### Tarefa
Por favor, explique, com base no texto sobre o sistema prisional em crise apresentado abaixo, por que surge a ideia da pena segundo os autores ali mencionados. Responda em uma a três frases.

O SISTEMA PRISIONAL EM CRISE
Por Adriana Azevedo de Araujo Lima | 01/09/2010 | DireitoO SISTEMA PRISIONAL EM CRISE
Um breve estudo sobre a Evolução da Pena
Adriana Azevedo de Araujo
Wilson Moura de Araujo
Antes de adentrar no assunto proposto, far-se-á um breve passeio sobre a história da pena. Para tanto, deve-se remeter a autores consagrados no meio acadêmico, tais como Focault, Garófalo, Lombroso e Zaffaroni, a partir dos quais surge a idéia da pena como fruto de uma tentativa de apaziguamento social, que emerge para conter, ou disciplinar a sociedade, através da punição aplicada aos infratores da lei existente. A pena, nessa instância, apresentava dois importantes objetivos, ambos de caráter repressivo, e assim permanecem até os dias atuais.

### Dados abaixo
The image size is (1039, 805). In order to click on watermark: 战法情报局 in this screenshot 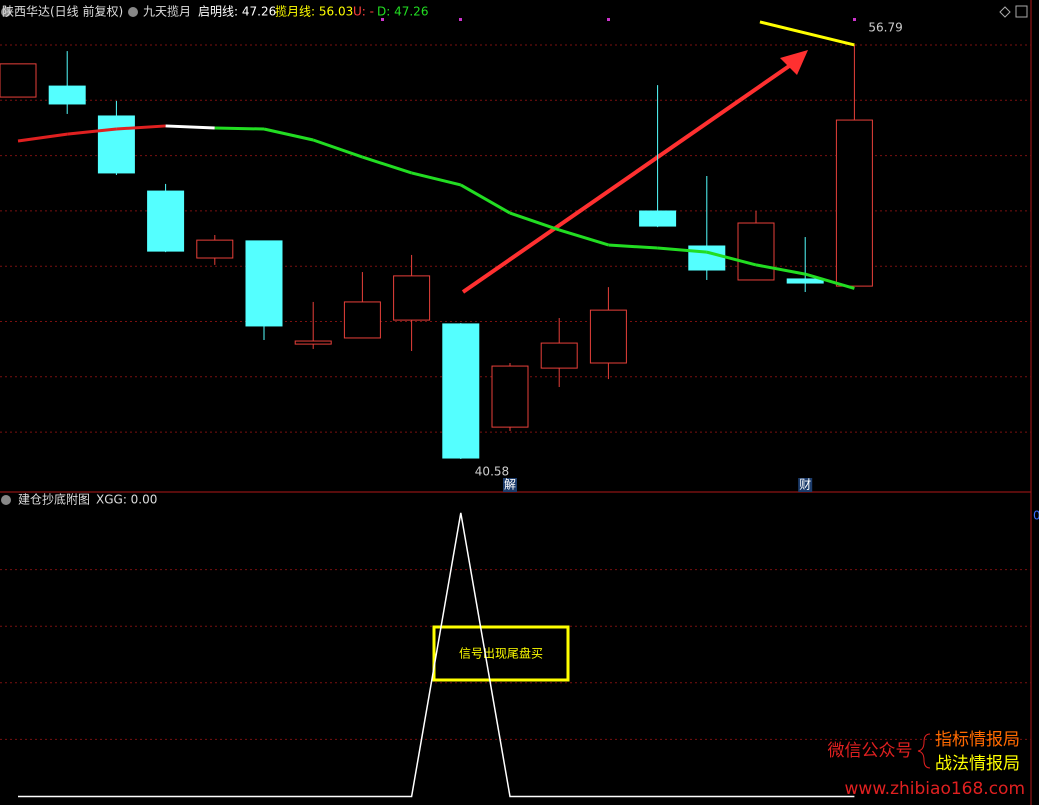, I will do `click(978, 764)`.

### Solução
A ideia da pena surge como fruto de uma tentativa de apaziguamento social. Ela emerge para conter ou disciplinar a sociedade, por meio da punição aplicada aos infratores da lei existente.